Wer geht denn da hin?: Das geheimnisvolle Bordell mitten im Regierungsviertel

Von: Von HANS-WILHELM SAURE und RALF SCHULER

Berlin – Ein Bordell neben dem Bundestag? Das gibt’s doch gar nicht. Doch!

Union und SPD wollen Prostitution stärker bekämpfen, nun auch die Freier von Zwangsprostituierten bestrafen (Koalitionsvertrag S. 104), doch mitten im Regierungsviertel geht es jede Nacht heiß zur Sache: in der „Bar Rouge“, Französische Straße 15.

Das Familienministerium ist gleich um die Ecke, die Bayerische Landesvertretung eine Straße weiter, nebenan Deutscher Beamtenbund und Bundesamt für Verbraucherschutz.

Selten war die Politik so nah dran an den harten Fakten!

21.50 Uhr, Dezemberkälte. Von drinnen reißt ein Portier die Tür auf, roter Teppich bis zur Pendeltür der „Bar Rouge“ (geöffnet 20 bis 5 Uhr). Dahinter: roter Samt, gedämpftes Licht. Wenig sehen, alles ahnen! Dazu ein Duft aus Parfüm und Raumspray.

Viele Gäste im „Gentlemen's Club“ (Web-Seite) sind Damen, offenherzige Tops, Netz-Strümpfe, High Heels. An der Tür unterhalten sich zwei Frauen auf Russisch, an der Theke telefoniert eine auf Rumänisch. Snacks und Getränke der gehobenen Preisklasse an der Bar (Wodka Lemon 13,50 Euro, Cola 8,50 Euro). Alle Kreditkarten sind willkommen, ein Geldautomat für Barzahler, die keine Spuren hinterlassen wollen, steht vor der Tür.  

Zielgruppe: Politiker, Geschäftsleute, Lobbyisten.

„Hallo, ich bin Jasmin“ (Name geändert). Männer finden schnell Gesellschaft. Helles Lachen, lange Beine und ein Mini-Minirock, bei dem man sehen kann, was drunter ist: nichts.

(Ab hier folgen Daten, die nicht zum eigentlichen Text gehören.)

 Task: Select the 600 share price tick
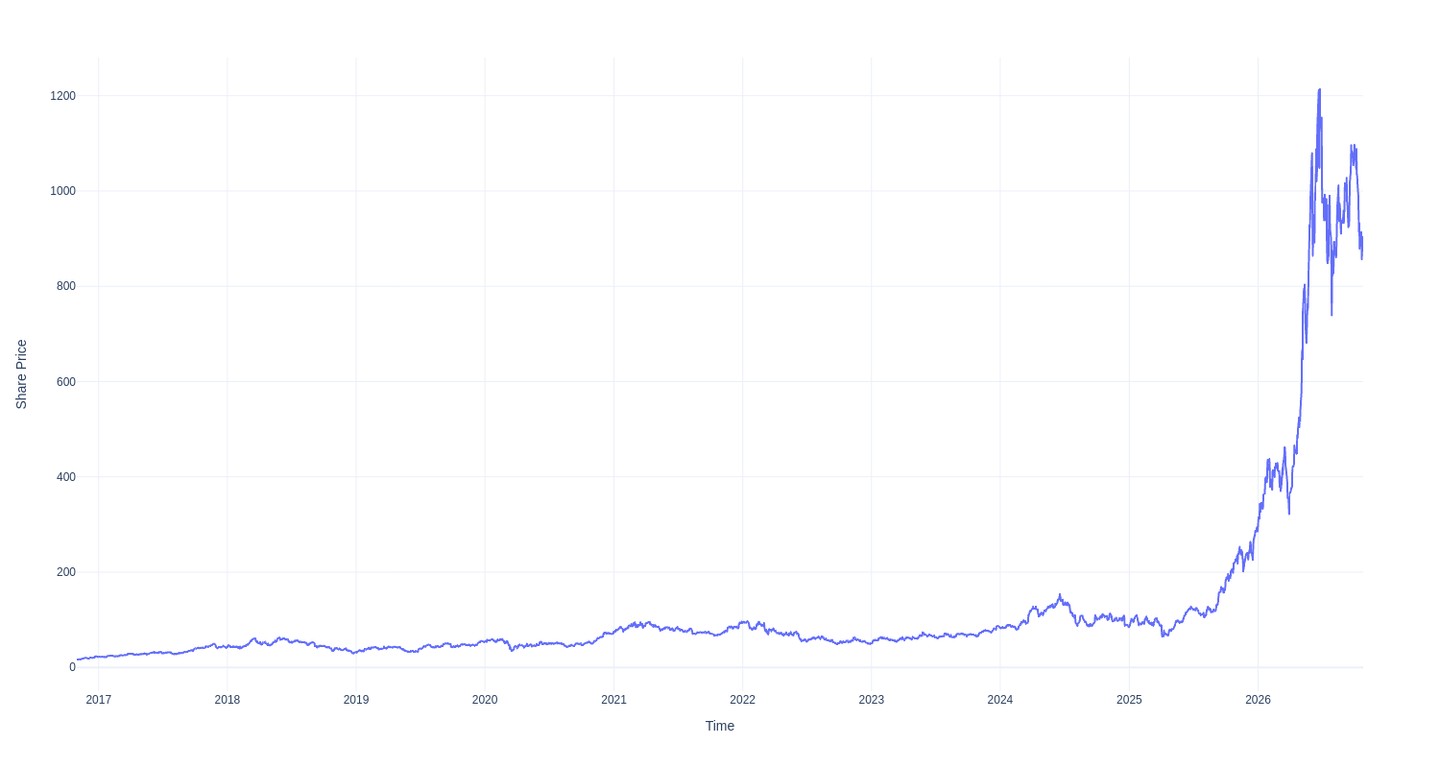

Jasmin bestellt einen Piccolo (65 Euro), kommt rasch zur Sache: Ein „Zimmer“ kostet 200 Euro, mit Whirlpool 400, die Suite 500 Euro. Ihr „Honorar“ ist da schon drin. „Sonderleistungen“ kosten extra (Vorspiel ohne Kondom 50 Euro). Auch an den Getränken in der Bar verdient sie mit.

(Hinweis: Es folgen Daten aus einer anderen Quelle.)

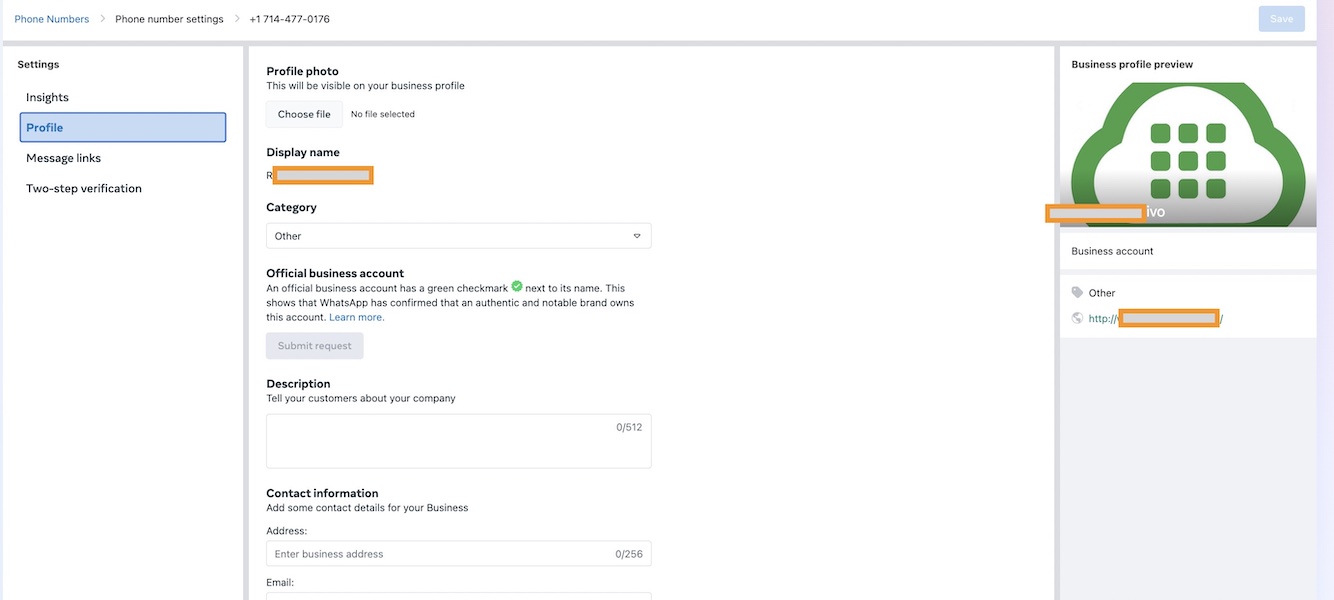This screenshot has height=600, width=1334.
Task: Click breadcrumb chevron after Phone Numbers
Action: coord(102,19)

Das Geschäftsmodell ist einfach und unkontrollierbar: „Wir sind kein Bordell“, sagte Birgit Biederer, Chefin der Dante GmbH, die mehrere Häuser dieser Art und auch die „Bar Rouge“ betreibt. „Wir sind eine Bar.“ Eingetragen im Handelsregister als „gastronomischer Betrieb“. „Oben ist eine normale Zimmervermietung.“  Allenfalls Hygiene und Buchhaltung können hier vom Amt überprüft werden.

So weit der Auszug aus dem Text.